▸ **Saved data entries**
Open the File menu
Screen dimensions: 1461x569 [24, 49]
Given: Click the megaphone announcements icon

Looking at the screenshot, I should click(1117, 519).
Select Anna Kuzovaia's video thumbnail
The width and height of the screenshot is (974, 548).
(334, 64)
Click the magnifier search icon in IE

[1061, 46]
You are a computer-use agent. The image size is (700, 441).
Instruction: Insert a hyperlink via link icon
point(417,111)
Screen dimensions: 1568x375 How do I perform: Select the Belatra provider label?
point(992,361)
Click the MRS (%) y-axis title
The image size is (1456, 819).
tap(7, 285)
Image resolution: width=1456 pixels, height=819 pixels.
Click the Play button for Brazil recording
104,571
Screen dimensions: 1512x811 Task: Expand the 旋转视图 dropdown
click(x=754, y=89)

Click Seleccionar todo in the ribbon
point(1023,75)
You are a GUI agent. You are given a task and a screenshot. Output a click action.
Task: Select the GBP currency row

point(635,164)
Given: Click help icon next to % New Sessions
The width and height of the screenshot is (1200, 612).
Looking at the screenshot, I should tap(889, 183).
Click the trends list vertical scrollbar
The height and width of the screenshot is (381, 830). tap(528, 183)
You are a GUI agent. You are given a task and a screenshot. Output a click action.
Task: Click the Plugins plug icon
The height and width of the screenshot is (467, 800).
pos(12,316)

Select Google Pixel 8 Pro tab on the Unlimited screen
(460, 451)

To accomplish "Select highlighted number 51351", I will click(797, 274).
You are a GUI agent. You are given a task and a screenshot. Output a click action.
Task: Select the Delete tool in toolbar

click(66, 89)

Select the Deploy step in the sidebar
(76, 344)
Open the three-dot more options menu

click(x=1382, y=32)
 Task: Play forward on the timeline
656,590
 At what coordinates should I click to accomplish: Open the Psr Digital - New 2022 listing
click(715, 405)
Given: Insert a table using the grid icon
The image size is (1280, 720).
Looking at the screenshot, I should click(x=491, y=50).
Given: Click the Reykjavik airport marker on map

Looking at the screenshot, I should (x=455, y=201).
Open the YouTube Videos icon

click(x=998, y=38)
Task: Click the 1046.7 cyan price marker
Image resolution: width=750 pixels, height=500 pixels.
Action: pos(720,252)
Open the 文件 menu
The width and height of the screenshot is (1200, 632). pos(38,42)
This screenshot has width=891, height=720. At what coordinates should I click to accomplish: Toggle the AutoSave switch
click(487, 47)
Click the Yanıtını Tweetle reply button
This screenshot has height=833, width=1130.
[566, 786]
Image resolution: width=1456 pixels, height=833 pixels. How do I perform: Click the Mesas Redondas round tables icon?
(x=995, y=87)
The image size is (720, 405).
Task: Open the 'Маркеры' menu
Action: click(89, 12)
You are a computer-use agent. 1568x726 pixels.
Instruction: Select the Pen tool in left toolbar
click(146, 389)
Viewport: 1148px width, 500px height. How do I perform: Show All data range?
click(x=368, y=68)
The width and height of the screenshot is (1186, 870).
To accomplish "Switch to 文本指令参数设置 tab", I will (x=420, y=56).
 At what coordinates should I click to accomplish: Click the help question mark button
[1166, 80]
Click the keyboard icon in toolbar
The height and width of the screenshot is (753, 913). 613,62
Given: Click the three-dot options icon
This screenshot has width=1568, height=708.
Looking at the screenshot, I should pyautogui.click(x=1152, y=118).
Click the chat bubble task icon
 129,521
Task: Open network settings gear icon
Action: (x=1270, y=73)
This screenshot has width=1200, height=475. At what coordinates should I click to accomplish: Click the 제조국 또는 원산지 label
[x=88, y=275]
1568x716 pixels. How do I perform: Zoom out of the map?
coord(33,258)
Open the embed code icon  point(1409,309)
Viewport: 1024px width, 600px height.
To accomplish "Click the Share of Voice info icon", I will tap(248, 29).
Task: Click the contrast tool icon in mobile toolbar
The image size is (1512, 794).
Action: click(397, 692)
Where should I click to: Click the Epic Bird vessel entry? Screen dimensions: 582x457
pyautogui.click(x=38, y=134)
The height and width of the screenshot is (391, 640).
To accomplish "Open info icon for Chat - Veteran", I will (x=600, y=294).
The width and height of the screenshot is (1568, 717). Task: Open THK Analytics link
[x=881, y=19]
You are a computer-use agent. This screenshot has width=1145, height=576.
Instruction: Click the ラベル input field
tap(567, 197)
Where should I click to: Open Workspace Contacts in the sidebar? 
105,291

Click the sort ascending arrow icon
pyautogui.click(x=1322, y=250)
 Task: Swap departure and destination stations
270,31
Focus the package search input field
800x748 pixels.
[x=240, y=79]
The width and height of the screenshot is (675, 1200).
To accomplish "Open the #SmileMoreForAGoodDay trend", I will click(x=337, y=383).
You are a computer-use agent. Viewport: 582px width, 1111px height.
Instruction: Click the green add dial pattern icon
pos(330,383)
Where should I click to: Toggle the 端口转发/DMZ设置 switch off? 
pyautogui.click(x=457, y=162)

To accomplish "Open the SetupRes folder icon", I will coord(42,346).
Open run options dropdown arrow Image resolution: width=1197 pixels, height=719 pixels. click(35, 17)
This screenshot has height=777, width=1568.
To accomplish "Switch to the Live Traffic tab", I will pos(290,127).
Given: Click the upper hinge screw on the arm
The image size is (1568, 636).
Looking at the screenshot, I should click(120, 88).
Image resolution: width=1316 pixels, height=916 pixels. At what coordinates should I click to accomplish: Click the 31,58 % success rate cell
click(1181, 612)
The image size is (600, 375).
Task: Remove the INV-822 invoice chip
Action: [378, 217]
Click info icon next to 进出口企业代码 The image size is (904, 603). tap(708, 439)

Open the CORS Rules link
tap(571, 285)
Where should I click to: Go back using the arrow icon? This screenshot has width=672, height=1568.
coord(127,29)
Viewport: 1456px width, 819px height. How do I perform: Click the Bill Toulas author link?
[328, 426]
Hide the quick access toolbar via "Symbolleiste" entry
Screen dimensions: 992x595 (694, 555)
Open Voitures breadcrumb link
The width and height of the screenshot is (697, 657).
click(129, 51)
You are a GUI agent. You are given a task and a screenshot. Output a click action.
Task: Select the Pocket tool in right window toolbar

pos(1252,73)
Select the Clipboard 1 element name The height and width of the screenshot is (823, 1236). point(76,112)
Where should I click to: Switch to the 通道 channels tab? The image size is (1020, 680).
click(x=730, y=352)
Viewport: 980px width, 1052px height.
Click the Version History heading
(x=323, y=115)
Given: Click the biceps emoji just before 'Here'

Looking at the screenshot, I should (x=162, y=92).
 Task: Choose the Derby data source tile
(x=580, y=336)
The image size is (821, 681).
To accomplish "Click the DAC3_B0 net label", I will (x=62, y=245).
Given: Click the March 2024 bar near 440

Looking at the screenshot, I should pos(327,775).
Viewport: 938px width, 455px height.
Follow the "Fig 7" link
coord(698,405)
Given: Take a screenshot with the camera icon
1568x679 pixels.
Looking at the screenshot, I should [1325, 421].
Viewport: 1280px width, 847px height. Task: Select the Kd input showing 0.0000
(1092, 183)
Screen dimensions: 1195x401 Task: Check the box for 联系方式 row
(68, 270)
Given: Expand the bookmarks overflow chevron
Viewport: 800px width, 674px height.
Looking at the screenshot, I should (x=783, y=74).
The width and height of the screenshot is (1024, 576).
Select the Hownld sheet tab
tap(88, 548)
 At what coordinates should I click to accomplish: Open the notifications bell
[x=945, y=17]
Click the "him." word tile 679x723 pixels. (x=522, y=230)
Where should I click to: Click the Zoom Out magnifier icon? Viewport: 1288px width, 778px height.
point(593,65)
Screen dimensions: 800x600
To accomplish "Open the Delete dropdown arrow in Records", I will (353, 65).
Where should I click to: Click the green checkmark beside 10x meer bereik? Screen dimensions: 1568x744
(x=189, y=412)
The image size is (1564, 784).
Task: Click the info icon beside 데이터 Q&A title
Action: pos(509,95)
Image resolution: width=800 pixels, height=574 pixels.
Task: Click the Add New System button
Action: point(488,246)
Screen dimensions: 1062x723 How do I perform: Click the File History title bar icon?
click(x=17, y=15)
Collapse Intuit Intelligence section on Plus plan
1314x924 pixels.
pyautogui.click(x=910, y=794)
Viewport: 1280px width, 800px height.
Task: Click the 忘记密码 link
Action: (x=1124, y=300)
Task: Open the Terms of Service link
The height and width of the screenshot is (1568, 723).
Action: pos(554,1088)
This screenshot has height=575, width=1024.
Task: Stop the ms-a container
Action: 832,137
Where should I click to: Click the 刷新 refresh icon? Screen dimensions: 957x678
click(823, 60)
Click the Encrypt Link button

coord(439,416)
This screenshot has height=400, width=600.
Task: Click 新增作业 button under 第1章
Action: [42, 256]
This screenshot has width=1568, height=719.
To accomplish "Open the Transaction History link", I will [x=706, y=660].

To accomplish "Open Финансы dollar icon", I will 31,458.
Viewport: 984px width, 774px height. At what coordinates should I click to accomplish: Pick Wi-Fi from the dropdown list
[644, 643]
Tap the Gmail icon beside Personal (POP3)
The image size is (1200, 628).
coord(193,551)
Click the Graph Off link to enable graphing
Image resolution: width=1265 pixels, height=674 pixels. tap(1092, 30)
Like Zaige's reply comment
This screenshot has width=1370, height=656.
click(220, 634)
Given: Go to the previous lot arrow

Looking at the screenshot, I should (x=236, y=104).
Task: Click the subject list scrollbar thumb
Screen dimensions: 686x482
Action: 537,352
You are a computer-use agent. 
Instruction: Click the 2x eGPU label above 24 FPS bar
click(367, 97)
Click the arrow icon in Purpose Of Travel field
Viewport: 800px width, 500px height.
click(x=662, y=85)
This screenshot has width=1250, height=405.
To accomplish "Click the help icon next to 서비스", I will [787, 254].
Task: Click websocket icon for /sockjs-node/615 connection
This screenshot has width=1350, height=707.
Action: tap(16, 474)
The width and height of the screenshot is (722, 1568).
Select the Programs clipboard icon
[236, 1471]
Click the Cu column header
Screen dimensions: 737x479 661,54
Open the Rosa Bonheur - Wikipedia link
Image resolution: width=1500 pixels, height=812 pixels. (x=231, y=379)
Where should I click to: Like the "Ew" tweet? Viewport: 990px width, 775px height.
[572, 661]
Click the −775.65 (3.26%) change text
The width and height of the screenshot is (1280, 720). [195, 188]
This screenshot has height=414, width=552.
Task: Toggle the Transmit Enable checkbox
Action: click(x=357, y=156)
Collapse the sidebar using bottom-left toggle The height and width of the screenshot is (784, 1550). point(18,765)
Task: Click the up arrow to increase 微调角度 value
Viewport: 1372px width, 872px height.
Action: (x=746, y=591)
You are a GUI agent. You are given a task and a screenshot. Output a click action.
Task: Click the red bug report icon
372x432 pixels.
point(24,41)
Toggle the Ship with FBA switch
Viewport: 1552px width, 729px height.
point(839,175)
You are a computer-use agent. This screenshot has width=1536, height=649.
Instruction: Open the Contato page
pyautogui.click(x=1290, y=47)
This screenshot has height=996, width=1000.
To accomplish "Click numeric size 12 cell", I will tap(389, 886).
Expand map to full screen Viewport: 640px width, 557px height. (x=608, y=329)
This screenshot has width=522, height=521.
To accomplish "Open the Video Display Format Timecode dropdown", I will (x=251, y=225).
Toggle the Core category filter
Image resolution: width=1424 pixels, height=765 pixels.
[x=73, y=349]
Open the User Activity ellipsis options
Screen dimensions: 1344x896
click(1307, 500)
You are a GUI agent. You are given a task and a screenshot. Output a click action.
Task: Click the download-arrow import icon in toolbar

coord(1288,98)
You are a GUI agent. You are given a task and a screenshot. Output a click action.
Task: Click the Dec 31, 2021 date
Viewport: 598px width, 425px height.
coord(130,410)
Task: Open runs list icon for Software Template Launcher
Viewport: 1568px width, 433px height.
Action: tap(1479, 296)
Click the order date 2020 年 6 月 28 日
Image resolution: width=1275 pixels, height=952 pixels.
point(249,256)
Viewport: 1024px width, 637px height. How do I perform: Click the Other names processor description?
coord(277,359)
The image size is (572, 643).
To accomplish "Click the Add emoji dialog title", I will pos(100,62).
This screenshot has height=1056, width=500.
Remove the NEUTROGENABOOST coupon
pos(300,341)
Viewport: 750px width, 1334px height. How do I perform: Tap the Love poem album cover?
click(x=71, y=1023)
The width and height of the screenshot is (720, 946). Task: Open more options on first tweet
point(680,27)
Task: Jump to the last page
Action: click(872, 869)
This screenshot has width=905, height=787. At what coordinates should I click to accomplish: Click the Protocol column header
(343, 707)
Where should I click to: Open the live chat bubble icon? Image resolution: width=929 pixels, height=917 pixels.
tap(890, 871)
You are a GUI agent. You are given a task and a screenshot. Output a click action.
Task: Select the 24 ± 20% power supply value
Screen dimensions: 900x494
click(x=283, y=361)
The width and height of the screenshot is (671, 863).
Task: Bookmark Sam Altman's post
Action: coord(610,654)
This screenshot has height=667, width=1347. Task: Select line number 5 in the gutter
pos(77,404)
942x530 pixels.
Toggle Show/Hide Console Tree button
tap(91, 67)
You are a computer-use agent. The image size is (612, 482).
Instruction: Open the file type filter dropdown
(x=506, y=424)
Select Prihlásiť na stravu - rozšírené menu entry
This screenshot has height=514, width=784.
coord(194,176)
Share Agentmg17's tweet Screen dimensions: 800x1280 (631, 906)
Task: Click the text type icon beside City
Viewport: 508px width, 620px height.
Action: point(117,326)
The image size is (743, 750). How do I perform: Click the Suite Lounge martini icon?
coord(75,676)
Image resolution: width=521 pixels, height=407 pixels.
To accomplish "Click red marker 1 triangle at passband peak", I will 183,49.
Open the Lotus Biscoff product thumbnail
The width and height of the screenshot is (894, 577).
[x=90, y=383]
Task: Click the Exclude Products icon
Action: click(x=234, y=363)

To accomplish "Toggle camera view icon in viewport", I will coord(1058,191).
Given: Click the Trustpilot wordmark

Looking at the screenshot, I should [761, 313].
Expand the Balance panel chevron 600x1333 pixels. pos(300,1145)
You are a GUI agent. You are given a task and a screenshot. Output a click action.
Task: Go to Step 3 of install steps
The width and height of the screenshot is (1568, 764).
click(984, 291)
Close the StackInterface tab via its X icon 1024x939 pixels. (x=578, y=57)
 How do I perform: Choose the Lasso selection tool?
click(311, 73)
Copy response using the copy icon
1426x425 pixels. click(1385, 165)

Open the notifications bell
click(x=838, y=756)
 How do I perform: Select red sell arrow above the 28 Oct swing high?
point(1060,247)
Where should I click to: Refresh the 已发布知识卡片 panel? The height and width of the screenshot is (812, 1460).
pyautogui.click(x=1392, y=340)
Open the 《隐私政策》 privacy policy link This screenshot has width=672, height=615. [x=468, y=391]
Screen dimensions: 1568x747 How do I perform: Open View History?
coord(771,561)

▸ **INSTRUCTIONS TO FOLLOW**
Please copy the lines above from the line with "Given: Click the biceps" up to and including the line with "Screen dimensions: 800x600", exactly as written and with nothing else.

▸ **ANSWER TO THIS EXERCISE**
Given: Click the biceps emoji just before 'Here'

Looking at the screenshot, I should (x=162, y=92).
 Task: Choose the Derby data source tile
(x=580, y=336)
The image size is (821, 681).
To accomplish "Click the DAC3_B0 net label", I will (x=62, y=245).
Given: Click the March 2024 bar near 440

Looking at the screenshot, I should pos(327,775).
Viewport: 938px width, 455px height.
Follow the "Fig 7" link
coord(698,405)
Given: Take a screenshot with the camera icon
1568x679 pixels.
Looking at the screenshot, I should [1325, 421].
Viewport: 1280px width, 847px height. Task: Select the Kd input showing 0.0000
(1092, 183)
Screen dimensions: 1195x401 Task: Check the box for 联系方式 row
(68, 270)
Given: Expand the bookmarks overflow chevron
Viewport: 800px width, 674px height.
Looking at the screenshot, I should (x=783, y=74).
The width and height of the screenshot is (1024, 576).
Select the Hownld sheet tab
tap(88, 548)
 At what coordinates should I click to accomplish: Open the notifications bell
[x=945, y=17]
Click the "him." word tile 679x723 pixels. (x=522, y=230)
Where should I click to: Click the Zoom Out magnifier icon? Viewport: 1288px width, 778px height.
point(593,65)
Screen dimensions: 800x600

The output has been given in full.